Реставрацию Лоранса встретила без особого восторга; для нее Бурбоны вернулись слишком поздно. Однако у нее не было поводов жаловаться: ее муж, возведенный в пэры Франции, получил титул маркиза де Сен-Синь, а в 1816 году — чин генерал-лейтенанта и в воздаяние важных услуг, оказанных им в то время, пожалован синей лентой ордена Святого Духа.

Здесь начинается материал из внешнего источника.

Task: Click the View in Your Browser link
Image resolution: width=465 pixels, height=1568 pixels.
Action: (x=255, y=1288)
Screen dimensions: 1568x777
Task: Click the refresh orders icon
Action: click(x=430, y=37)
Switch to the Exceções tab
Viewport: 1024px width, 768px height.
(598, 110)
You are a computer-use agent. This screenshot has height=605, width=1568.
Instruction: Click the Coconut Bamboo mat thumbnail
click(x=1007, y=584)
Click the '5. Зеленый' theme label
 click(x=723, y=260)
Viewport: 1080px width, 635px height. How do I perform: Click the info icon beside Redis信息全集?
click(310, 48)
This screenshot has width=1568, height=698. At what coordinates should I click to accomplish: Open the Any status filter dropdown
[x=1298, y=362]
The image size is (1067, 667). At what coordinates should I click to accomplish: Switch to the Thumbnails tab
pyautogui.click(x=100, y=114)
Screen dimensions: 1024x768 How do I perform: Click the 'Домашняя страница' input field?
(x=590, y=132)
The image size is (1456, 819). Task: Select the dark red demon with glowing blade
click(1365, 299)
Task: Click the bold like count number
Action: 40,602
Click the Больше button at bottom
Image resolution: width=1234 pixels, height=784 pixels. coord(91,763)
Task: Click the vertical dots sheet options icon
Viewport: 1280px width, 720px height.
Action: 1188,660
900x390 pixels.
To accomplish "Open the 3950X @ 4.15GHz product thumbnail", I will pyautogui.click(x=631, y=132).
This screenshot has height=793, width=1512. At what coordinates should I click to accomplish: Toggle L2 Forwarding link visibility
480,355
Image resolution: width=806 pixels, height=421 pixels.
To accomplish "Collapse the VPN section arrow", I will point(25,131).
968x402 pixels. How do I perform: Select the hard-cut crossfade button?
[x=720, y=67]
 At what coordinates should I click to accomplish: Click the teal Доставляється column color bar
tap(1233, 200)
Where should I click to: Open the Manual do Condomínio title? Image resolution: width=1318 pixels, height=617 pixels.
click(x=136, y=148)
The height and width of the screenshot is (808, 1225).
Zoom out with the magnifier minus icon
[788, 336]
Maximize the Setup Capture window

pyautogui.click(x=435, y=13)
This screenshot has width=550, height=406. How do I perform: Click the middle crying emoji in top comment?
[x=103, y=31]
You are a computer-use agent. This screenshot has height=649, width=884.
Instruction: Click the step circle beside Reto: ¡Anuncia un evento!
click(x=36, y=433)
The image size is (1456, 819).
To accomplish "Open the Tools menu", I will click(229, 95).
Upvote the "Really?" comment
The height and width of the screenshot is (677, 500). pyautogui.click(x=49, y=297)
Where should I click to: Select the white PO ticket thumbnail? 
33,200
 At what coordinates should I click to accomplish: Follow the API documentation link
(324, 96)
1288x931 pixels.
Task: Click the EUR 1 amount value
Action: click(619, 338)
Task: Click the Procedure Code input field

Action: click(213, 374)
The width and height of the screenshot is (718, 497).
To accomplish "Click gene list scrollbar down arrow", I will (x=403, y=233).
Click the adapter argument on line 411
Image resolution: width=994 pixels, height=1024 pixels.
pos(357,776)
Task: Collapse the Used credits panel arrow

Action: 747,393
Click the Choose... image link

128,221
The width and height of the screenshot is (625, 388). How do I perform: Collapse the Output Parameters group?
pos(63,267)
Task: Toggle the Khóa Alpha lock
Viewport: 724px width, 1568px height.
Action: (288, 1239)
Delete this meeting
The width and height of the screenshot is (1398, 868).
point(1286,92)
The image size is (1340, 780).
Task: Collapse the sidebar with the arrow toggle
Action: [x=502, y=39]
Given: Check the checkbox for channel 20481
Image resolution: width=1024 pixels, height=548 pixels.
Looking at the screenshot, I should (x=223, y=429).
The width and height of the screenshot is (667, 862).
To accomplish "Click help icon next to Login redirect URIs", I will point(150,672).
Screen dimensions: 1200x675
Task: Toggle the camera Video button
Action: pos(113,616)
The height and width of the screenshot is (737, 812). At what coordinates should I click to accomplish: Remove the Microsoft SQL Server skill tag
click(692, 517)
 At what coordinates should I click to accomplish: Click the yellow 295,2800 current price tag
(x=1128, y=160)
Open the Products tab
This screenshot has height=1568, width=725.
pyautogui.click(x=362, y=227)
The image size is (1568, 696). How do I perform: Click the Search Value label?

Сына Мишю, о котором Лоранса заботилась как о собственном ребенке, в 1817 году приняли в сословие адвокатов. После двухлетней практики он был назначен сверхштатным судьей в Алансонский суд, а оттуда в 1827 году переведен на должность королевского прокурора в суд города Арси. Лоранса, взявшая на себя заботы о состоянии Мишю, вручила юноше в день его совершеннолетия документы на получение двенадцати тысяч франков ренты; позже она женила его на богатой невесте, мадмуазель Жирель из Труа. Маркиз де Сен-Синь скончался в 1829 году на руках у Лорансы и своих родителей, окруженный обожавшими его детьми. К тому времени еще никому не удалось проникнуть в тайну похищения сенатора. Людовик XVIII был готов загладить горести, причиненные этими событиями; но в разговорах с маркизой де Сен-Синь он всегда избегал касаться причин похищения Малена, и маркиза стала считать его соучастником этого темного дела.

ЭПИЛОГ

Покойный маркиз де Сен-Синь истратил все свои сбережения, а также сбережения родителей на покупку роскошного особняка на улице Фобур-дю-Руль, который был им присоединен к большому майорату, служившему основою для его пэрства. Тогда стала понятна причина несносной скаредности маркиза и его родителей, которая часто так огорчала Лорансу. После приобретения особняка молодая маркиза, жившая в своем имении и копившая там деньги для детей, предпочитала проводить зимы в Париже, тем более что ее дочь Берта и сын Поль достигли того возраста, когда надо было позаботиться об их образовании. Маркиза де Сен-Синь мало выезжала в свет. Муж не мог не понимать, как глубока печаль, живущая в ее сердце, но он выказывал по отношению к жене самую чуткую деликатность и до конца жизни остался верен своей единственной любви. Этот достойный человек, одно время недостаточно ею оцененный, в последние годы встречал со стороны благородной дочери Сен-Синей такую же любовь, какую сам питал к ней, — словом, муж Лорансы был вполне счастлив. Лоранса жила главным образом интересами семьи. И в Париже не найдется другой женщины, которую так любили бы ее друзья и так уважали все окружающие. Бывать в ее доме почитается за честь. Кроткая, снисходительная, умная, а главное — простая, она нравится всем избранным натурам, она притягивает их, несмотря на свою затаенную скорбь; но каждый словно оберегает эту столь сильную женщину, а сознание тайного покровительства и придает, быть может, дружбе с ней особую привлекательность. Ее жизнь, полная страданий в юности, на склоне лет становится ясной и безмятежной. Горести ее всем известны. Никто не спрашивает у нее, чей портрет работы Робера Лефевра, с тех пор как погиб Мишю, висит в гостиной, являясь ее главным и траурным украшением. Лицо Лорансы приобрело зрелость с трудом взращенного плода. Какая-то сосредоточенная гордость украшает ныне это страдальческое чело. К тому времени, когда маркиза стала принимать в Париже, ее состояние, приумноженное благодаря закону о возмещении убытков, давало ей до двухсот тысяч франков ренты, не считая жалованья, получаемого мужем. К Лорансе перешли миллион сто франков, оставленные Симезами. С тех пор она тратила по сто тысяч франков в год, а остальное откладывала на приданое Берте.